▶ [Exercise brief]
Quote the lines below from the one containing "The image size is (700, 520)." to the final line, both ends included; exclude the pictures.

▶ [Data items]
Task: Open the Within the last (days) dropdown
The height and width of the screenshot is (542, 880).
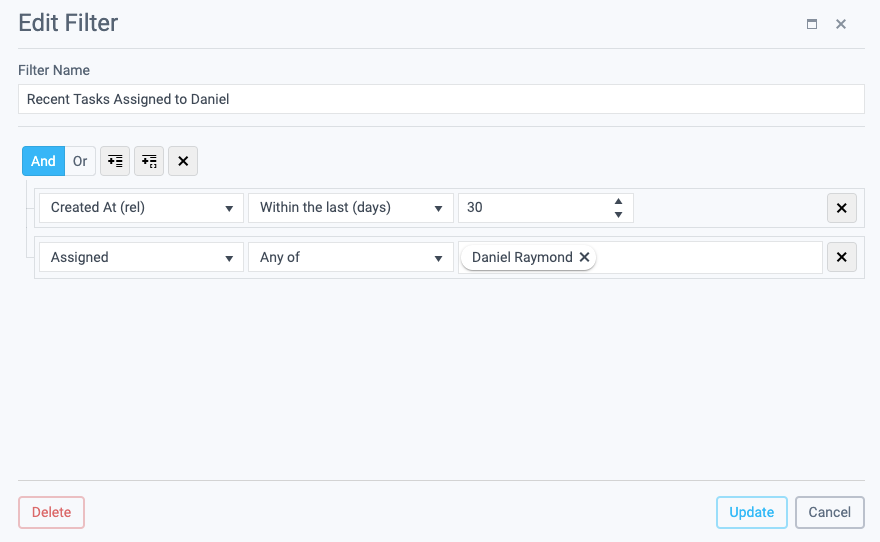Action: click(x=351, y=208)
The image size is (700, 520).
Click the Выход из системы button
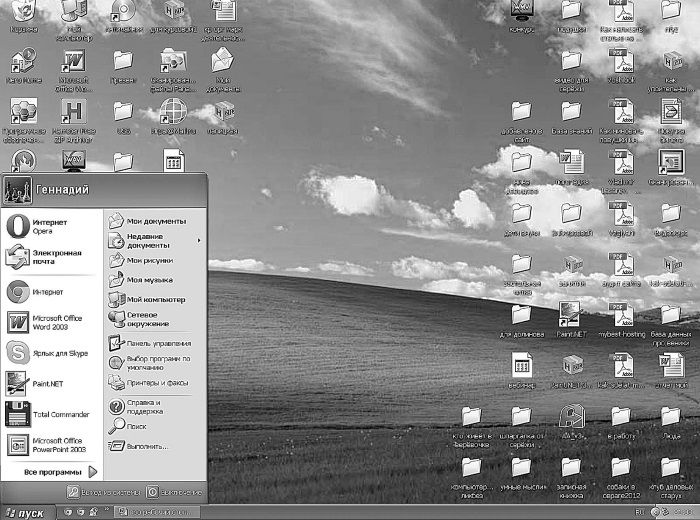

▶ [Output for this task]
The image size is (700, 520).
Click the Выход из системы button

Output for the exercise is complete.